Research on Accounting in Family Firms

Carlo Salvato, Bocconi University, and Ken Moores, Bond University, published “Research on Accounting in Family Firms: Past Accomplishments and Future Challenges” in the September 2010 issue of Family Business Review. Professor Salvato and Professor Moores kindly provided the following thoughts on their article.

Who is the target audience for this article?

We explicitly designed this editorial to meet the interests of two different, yet connected target audiences. First, our main desire was to intrigue family business scholars to the study of accounting in family firms—a rarely addressed topic in the field, despite its relevance. To this aim, we provided an extensive literature review of all papers published in this area, and what we believe are exciting avenues for future research. Second, we were equally interested in attracting mainstream accounting scholars to the investigation of family firms—a relatively unusual empirical context for these colleagues. To this aim, besides the mentioned extensive literature review, we pointed to a number of gaps and controversies in the accounting literature that we believe could be fruitfully addressed by investigating family controlled firms more extensively.

Were there findings that were surprising to you?
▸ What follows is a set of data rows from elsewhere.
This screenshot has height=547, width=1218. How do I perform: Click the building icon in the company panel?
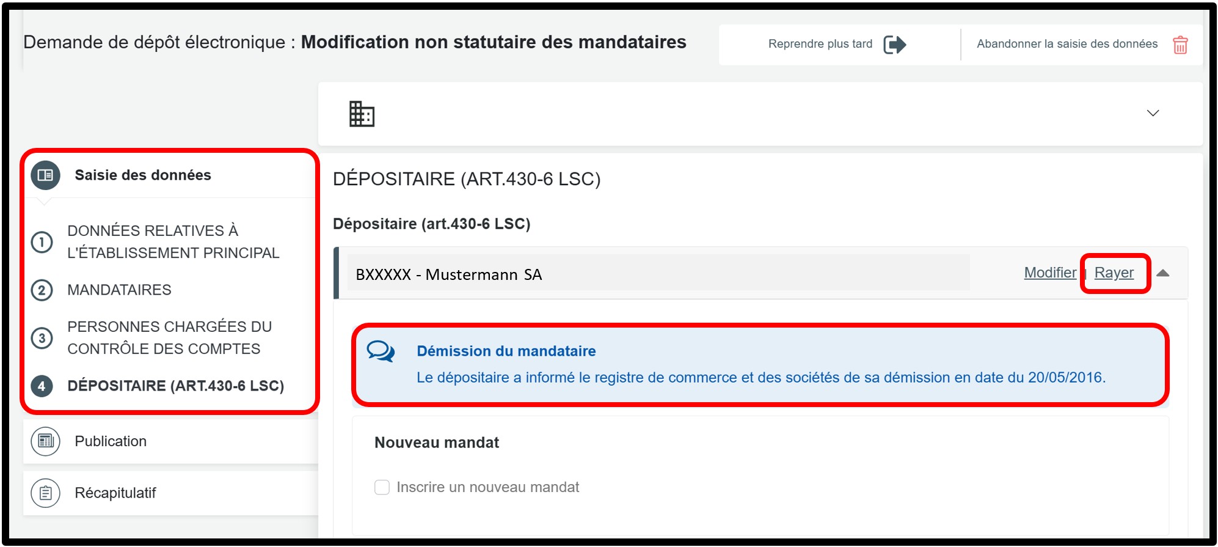tap(362, 114)
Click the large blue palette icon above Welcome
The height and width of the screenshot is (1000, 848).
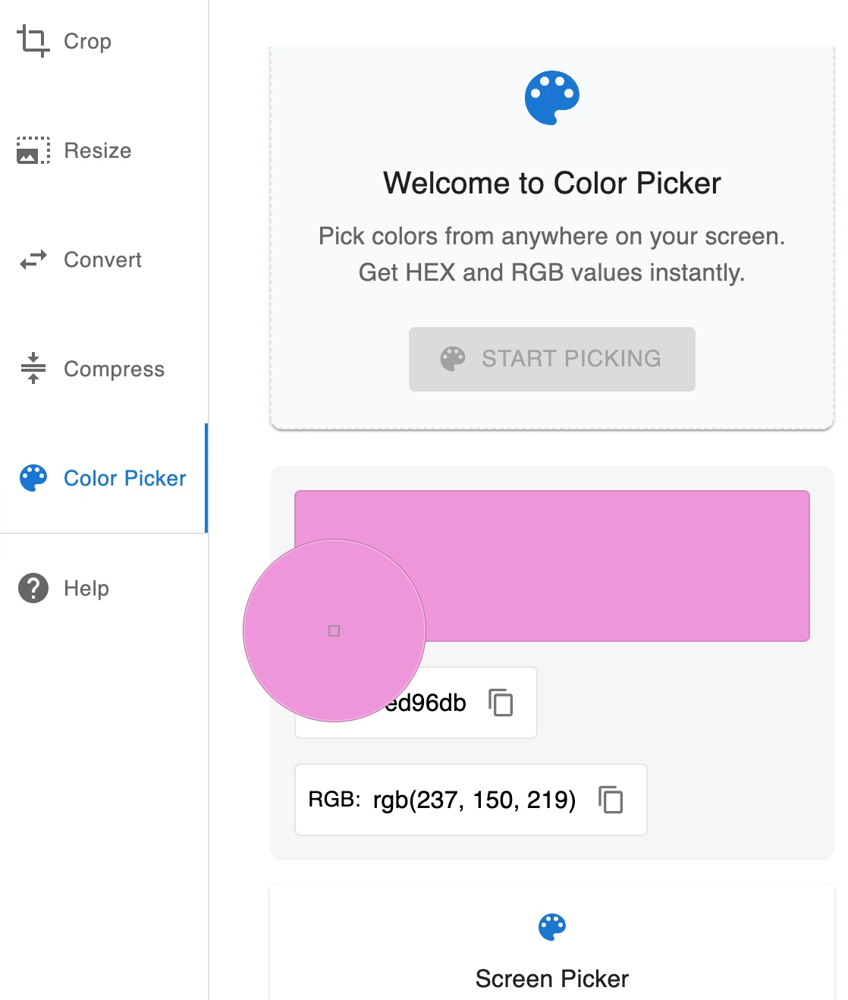(552, 98)
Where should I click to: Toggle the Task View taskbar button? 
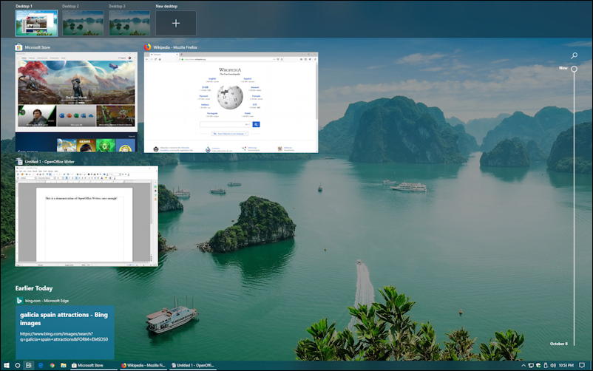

By far the most surprising finding of our extensive literature review was the incredibly limited number of works published on accounting in family firms: only 47 papers over the past three decades were squarely focused on accounting in family firms. If we consider that family firms represent between 70-90% of all firms, and that they create well over 50% of Gross Domestic Product and new jobs in most countries, the limited attention devoted to how and why these firms differ in terms of accounting behavior was truly unexpected. It was especially surprising to learn that only 3 papers (about 6%) were concerned with management accounting topics, an area in which the context has long been known to affect the form and content of control systems. The fact that the unique context of family firms has not been explored further is perhaps understandable in terms of the limited access to data that inhibits all management accounting research of this type relative to the more accessible capital market and annual report data. The limited exploration of this context to dateclearly it opens up a number of exciting avenues for future research, debate and applications.

How do you see this study influencing future practice?

Despite our prevailing research-oriented aims, the article may offer significant insights to practice. Family entrepreneurs and accountants will learn what are the most typical accounting and reporting behaviors of family firms, by tracing them to different situations and contingencies. Practitioners would hence learn, for instance, under what conditions family firms tend to hire large international vs. small and local auditing firms, or under what conditions voluntary disclosure is more beneficial to different types of family business.

How does this study fit into your body of work/line of research?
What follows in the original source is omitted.